The begetting and conception, which is called quickening - Stanley Phillips time, the Holy Spirit quickens (An Old English word which means to “make alive,” or “to smart” or “be pricked” etc.) those that are saved by Christ on the cross, giving to them spiritual life. This is referred to in Scripture as “being born from above,” or “begotten again,” and often Bible students call it regeneration. Freewillers call it “getting saved.” Hollywood artists call it “being born again.” However, these terms are rather confusing and often inaccurate. “Begetting” takes place before “birth.” A sensible sinner will already be “begotten,” but may not as yet have been “delivered” in birth. Principally, regeneration in both places in the Bible where it is used seems to refer to the re-introduction of life into someone prior to the resurrection of the body. But, we will not now go there. Rather, let us still “simply put” the order of the gospel of Christ.

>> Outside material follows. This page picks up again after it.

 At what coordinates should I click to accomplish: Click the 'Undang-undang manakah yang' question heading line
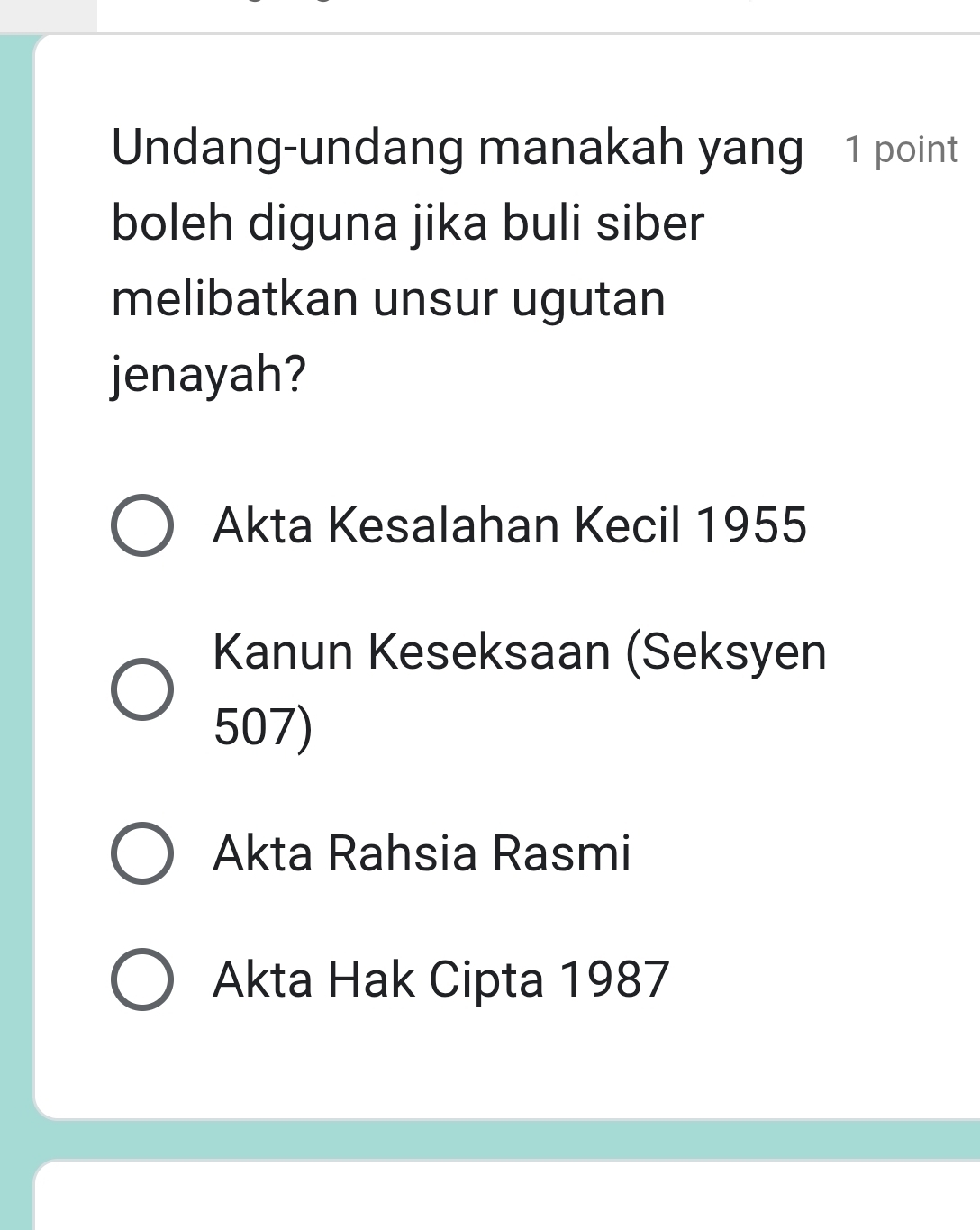click(x=458, y=148)
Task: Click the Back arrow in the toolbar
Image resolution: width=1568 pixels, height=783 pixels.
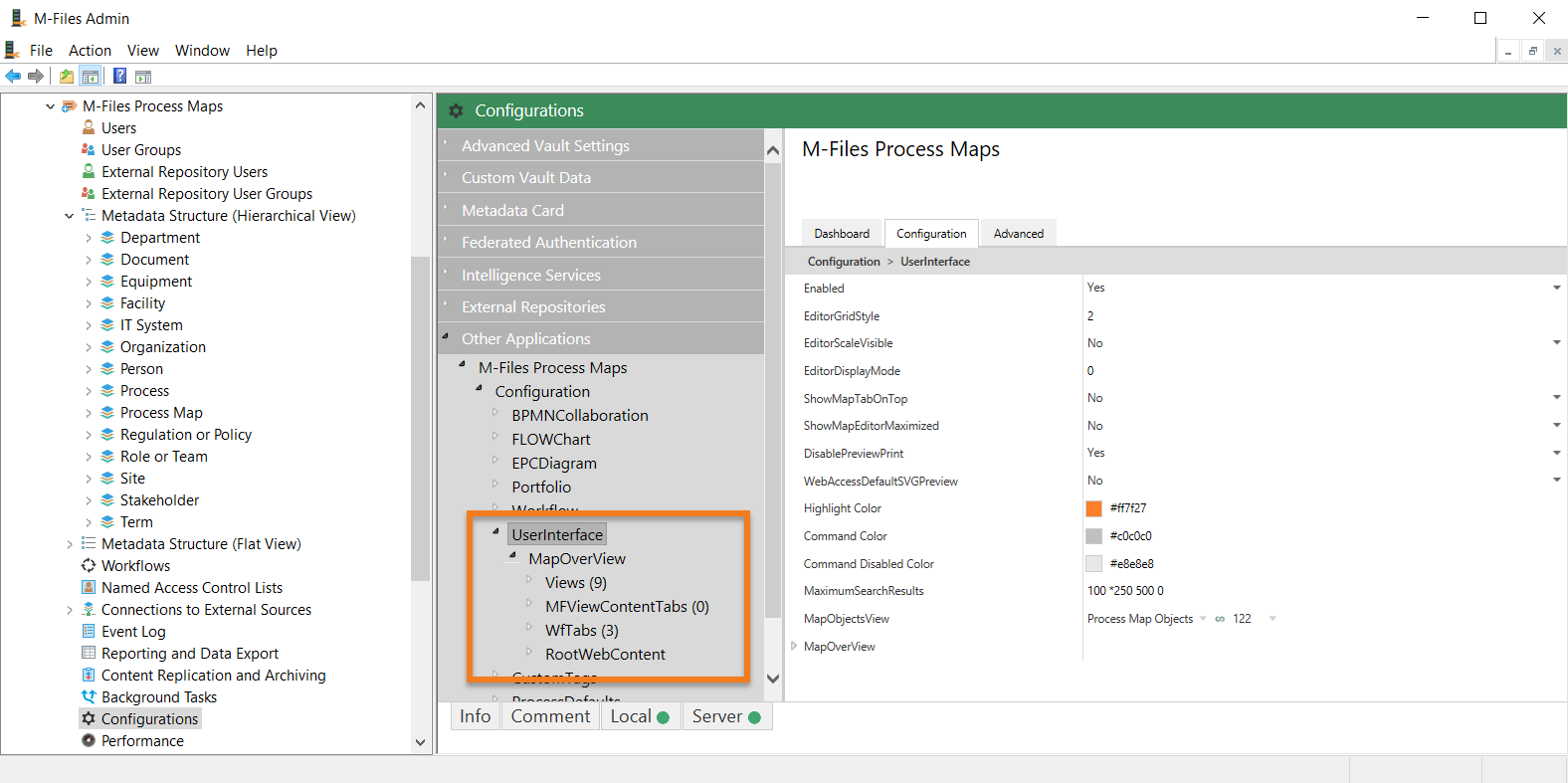Action: point(13,77)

The spiritual life begotten and conceived in a previously dead elect sinner produces various effects. They can now feel the awful sinfulness of their sins very clearly. Their conscience is quickened. They smart under the felt judgment of God's law. They now know their acute need for salvation. They now desire evidences that God loves them, and that Christ died for them. They now are brought by the Holy Spirit under the condemnation of God's holy law. They now mourn, being depressed spiritually, over their sinfulness. They have spiritual eyes to see their need, and feel that they yet walk in darkness. (Isaiah 50:10.) They become beggars at mercy's door, longing for a hope and evidence that they are one of God's people. Simply put, they are alive! They are in the process of birth – “being born from above.” (John 1:12-13.) And the first step in this process of birth is the begetting and conception, which is called quickening. This gracious and necessary work will ultimately and unfailingly be produced in them “at the appointed time.” (Galatians 1:15.) They are sinners, and will immediately confess themselves to be such. As sensible sinners they are the only kind of people for whom Christ came to save. “I came not to call the righteous, but sinners to repentance.” Again, “Christ died for the ungodly.” (Romans 5:6.) Simply put, the gospel is that Christ did in fact die only for sinners; that is, those who are in time made feeling so. It is the work of the Holy Spirit to reveal this sinnership to them; and that Christ died for such sinners as they! That is gospel!